Markey, Van Hollen, Leahy

Executive Session (Wheeler Nomination)

Senator Markey: (1:42 p.m.)

  • Spoke on the nomination of Andrew Wheeler to be Deputy Administrator of the E.P.A.
    • "Mr. President, Scott Pruitt is the administrator of the Environmental Protection Agency. He is charged with running the agency and ensuring its mission. There are serious questions about Mr.

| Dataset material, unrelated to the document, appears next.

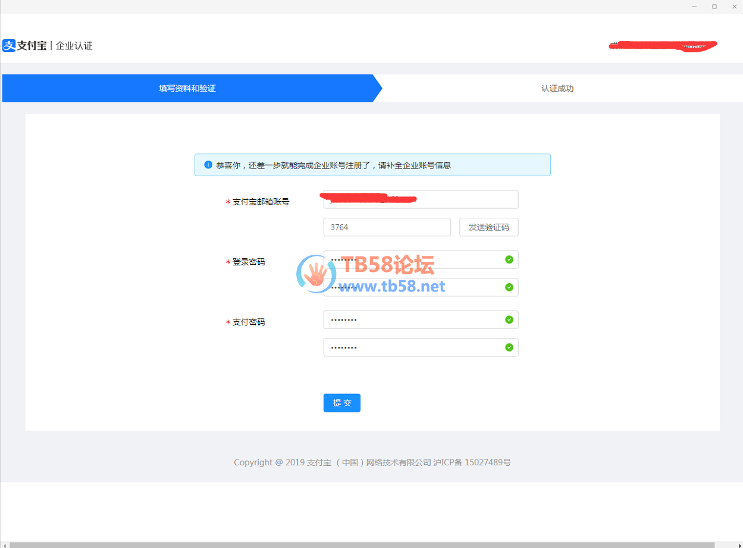Click green checkmark in first login password field
This screenshot has width=743, height=548.
509,259
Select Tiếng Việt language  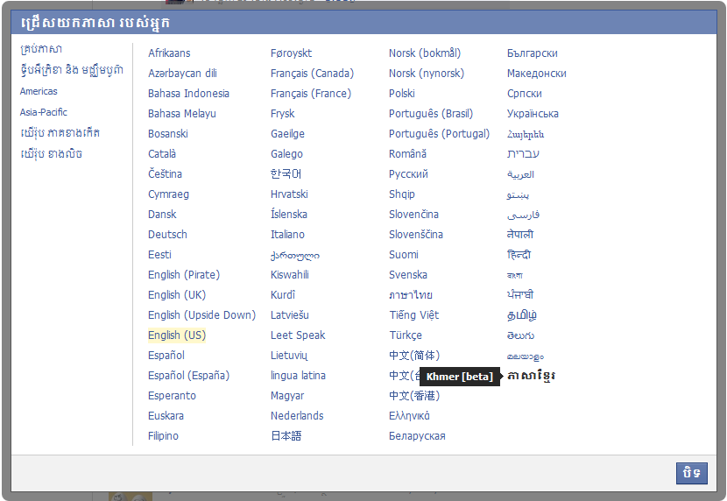[413, 315]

Pruitt's leadership, but we'll get to that later. Today the Senate is preparing to vote on the nominee to be the second-highest ranking official at the Environmental Protection Agency, Andrew Wheeler. And as the number two at the Environmental Protection Agency, Andrew Wheeler deserves the kind of scrutiny that reflects a position one step away from being the administrator. Andrew Wheeler has spent years protecting the coal industry."


Senator Van Hollen: (2:04 p.m.)

  • Spoke on the nomination of Andrew Wheeler to be Deputy Administrator of the E.P.A.
    • "In Scott Pruitt who doesn't recognize the vital and unique role the E.P.A. plays in protecting the Chesapeake Bay. And we know that because if you look at the budget that Scott Pruitt and President Trump submitted to the Congress, they zeroed out fun zeroed out funding, a big goose egg for the federal E.P.A. Chesapeake Bay Program. That's would they did in year one. Then when Senator Cardin and I and others said this is a real important effort. It's had bipartisan support in the congress. It has bipartisan support among the governors of all the Chesapeake bay state."


Senator Leahy: (2:19 p.m.)

  • Spoke on gun control.
    • "A democratically controlled legislature, a Republican governor, and a rural state with a strong gun-owning tradition and very few gun laws, worked together to debate and forge and enact meaningful commonsense gun laws. Yesterday Governor Scott, a Republican, signed into law three bills that expand background checks, raise the age to purchase guns to 21, create extreme risk protection orders, and ban bump stocks and high-capacity magazines. Vermont did that. Other states were also acting. It makes me wonder why congress can't do its job and follow the example. In Vermont, this was a debate about what the people of the state could do to keep their communities, schools, and citizens safe."